There are plenty of docs how to run mastodon in docker, you can use those to test BirdUI just by exchanging the container image url to point to birdUI ones instead of the originals.
Quick experiment with podman kube play
Let's start by creating working directory for the tests:
mkdir ~/mastodon-birdui
cd !$Create a file defining the pods the kubernetes way. This is just one way, but let's start with it. The file contains mastodon configuration options. I just setup something that should not federate and keeps it minimal. Go ahead and enhance it by following mastodon configuration guide.
cat > mastodon-pod.yaml <<EOF
---
apiVersion: v1
# This configmap is used to define the env variables that Mastodon uses.
kind: ConfigMap
metadata:
name: mastodon-env
data:
# DB Config
POSTGRES_USER: mastodon
POSTGRES_PASSWORD: mysecretdbpasswd # XXX Generate this
POSTGRES_DB: mastodon_production
DB_USER: mastodon
DB_NAME: mastodon_production
DB_PASS: mysecretdbpasswd # XXX Generate this
DB_PORT: "5432"
DB_HOST: localhost
# Site Config
ALLOWED_PRIVATE_ADDRESSES: 192.168.117.0/24 # CHANGE to your home network
LOCAL_HTTPS: false
LIMITED_FEDERATION_MODE: true
SECRET_KEY_BASE: "e59f561d592a9" # XXX Generate this
OTP_SECRET: "2a3b41e7d69d66bf0b" # XXX Generate this
LOCAL_DOMAIN: mastodon.homeserver.localnet # XXX change to your servers name in you network
IP_RETENTION_PERIOD: "31556952"
SESSION_RETENTION_PERIOD: "31556952"
ACTIVE_RECORD_ENCRYPTION_DETERMINISTIC_KEY: okj1Ad # XXX Generate this
ACTIVE_RECORD_ENCRYPTION_KEY_DERIVATION_SALT: Lo6Q # XXX Generate this
ACTIVE_RECORD_ENCRYPTION_PRIMARY_KEY: WEUBzsSwMKeV # XXX Generate this
VAPID_PRIVATE_KEY: Qd1KNmM # XXX Generate this
VAPID_PUBLIC_KEY: BGFXvIU # XXX Generate this
AUTHORIZED_FETCH: false
# Valkey Config
REDIS_HOST: "127.0.0.1"
REDIS_PORT: "6379"
# XXX Mail Config, SMTP settings explnations here: https://docs.joinmastodon.org/admin/config/#email
SMTP_FROM_ADDRESS: "me@example.com"
SMTP_LOGIN: "me@example.com"
SMTP_PASSWORD: "my_smtp_passwd"
SMTP_PORT: "587"
SMTP_SERVER: "mail.example.com"
SMTP_DELIVERY_METHOD: "none"
SMTP_TLS: "true"
---
apiVersion: v1
kind: Pod
metadata:
name: mastodon
annotations:
# the following annotations are instructions for podman
io.kubernetes.cri-o.ContainerType/db: container
io.kubernetes.cri-o.ContainerType/valkey: container
io.kubernetes.cri-o.ContainerType/sidekiq: container
io.kubernetes.cri-o.ContainerType/streaming: container
io.kubernetes.cri-o.ContainerType/web: container
io.kubernetes.cri-o.SandboxID/db: mastodon
io.kubernetes.cri-o.SandboxID/valkey: mastodon
io.kubernetes.cri-o.SandboxID/sidekiq: mastodon
io.kubernetes.cri-o.SandboxID/streaming: mastodon
io.kubernetes.cri-o.SandboxID/web: mastodon
io.kubernetes.cri-o.TTY/db: "false"
io.kubernetes.cri-o.TTY/valkey: "false"
io.kubernetes.cri-o.TTY/sidekiq: "false"
io.kubernetes.cri-o.TTY/streaming: "false"

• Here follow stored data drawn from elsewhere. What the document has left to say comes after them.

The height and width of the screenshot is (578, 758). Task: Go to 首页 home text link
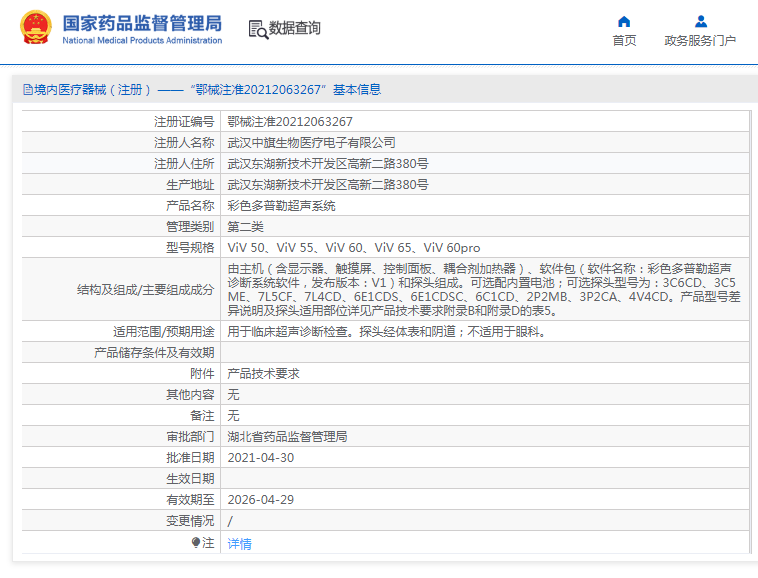point(624,41)
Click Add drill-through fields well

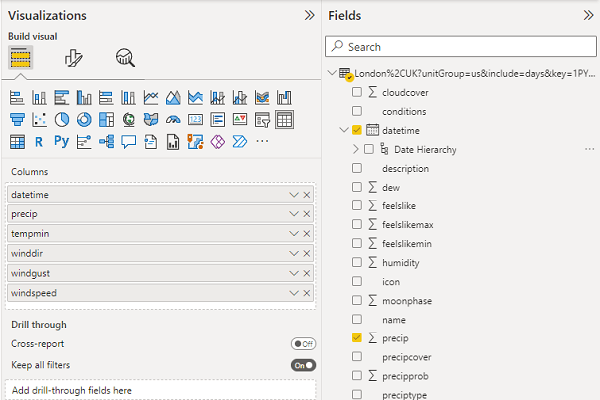pos(160,390)
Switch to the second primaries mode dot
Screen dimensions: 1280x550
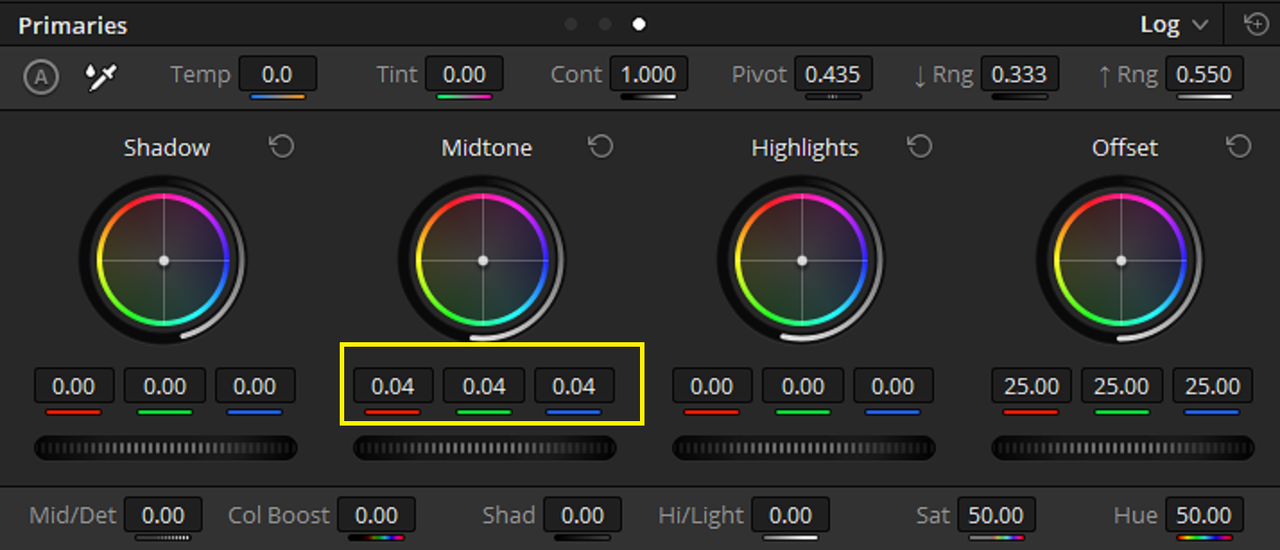pyautogui.click(x=605, y=24)
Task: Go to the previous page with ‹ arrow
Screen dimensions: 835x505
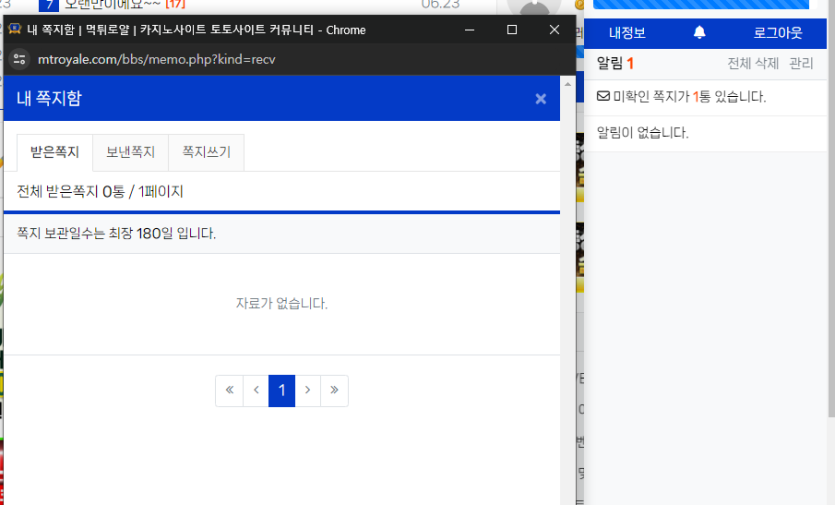Action: (256, 390)
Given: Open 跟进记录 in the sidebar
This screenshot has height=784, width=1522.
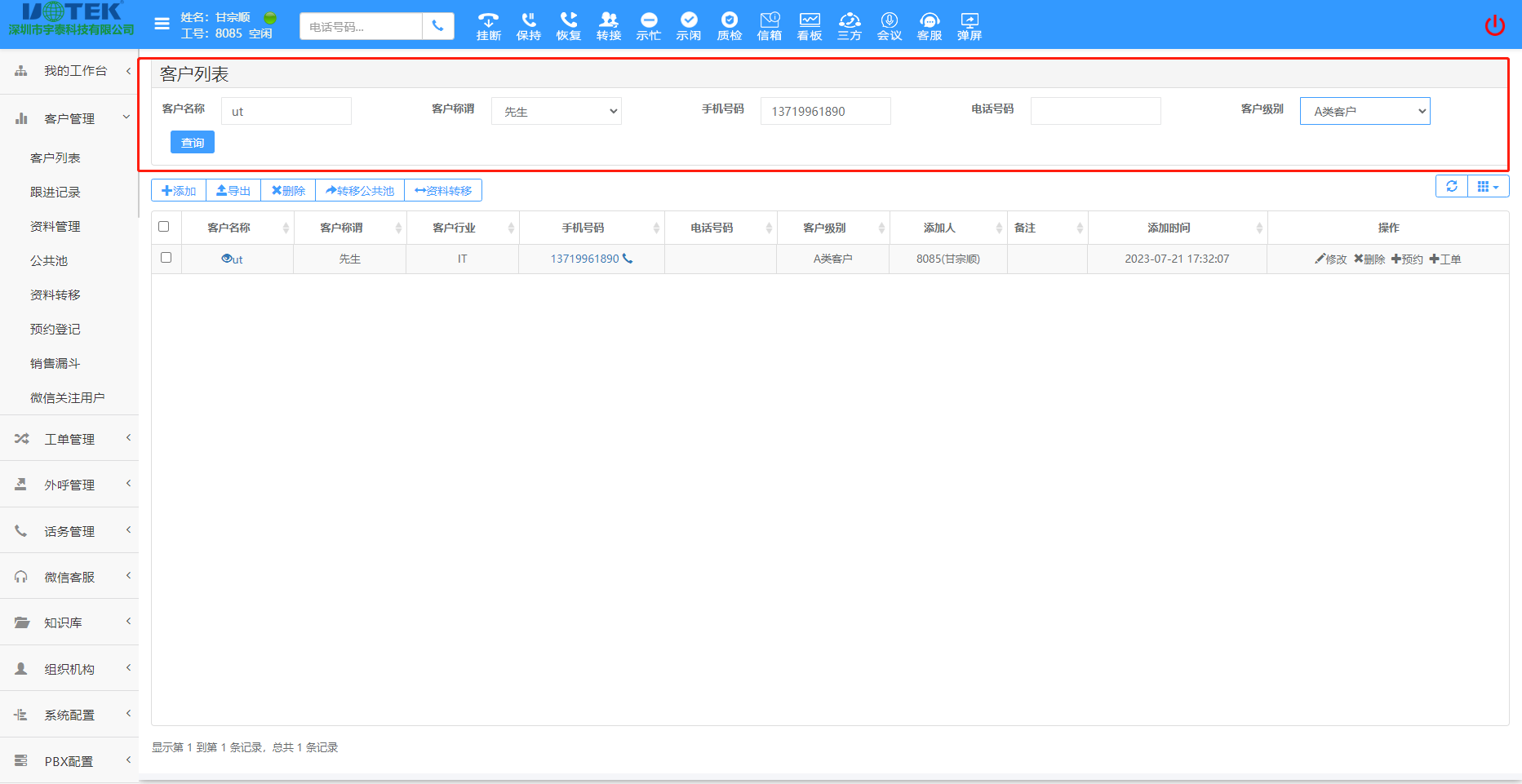Looking at the screenshot, I should tap(55, 193).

io.kubernetes.cri-o.TTY/web: "false"
io.podman.annotations.autoremove/db: "FALSE"
io.podman.annotations.autoremove/valkey: "FALSE"
io.podman.annotations.autoremove/sidekiq: "FALSE"
io.podman.annotations.autoremove/streaming: "FALSE"
io.podman.annotations.autoremove/web: "FALSE"
io.podman.annotations.init/db: "FALSE"
io.podman.annotations.init/valkey: "FALSE"
io.podman.annotations.init/sidekiq: "FALSE"
io.podman.annotations.init/streaming: "FALSE"
io.podman.annotations.init/web: "FALSE"
io.podman.annotations.privileged/db: "FALSE"
io.podman.annotations.privileged/valkey: "FALSE"
io.podman.annotations.privileged/sidekiq: "FALSE"
io.podman.annotations.privileged/streaming: "FALSE"
io.podman.annotations.privileged/web: "FALSE"
io.podman.annotations.publish-all/db: "FALSE"
io.podman.annotations.publish-all/valkey: "FALSE"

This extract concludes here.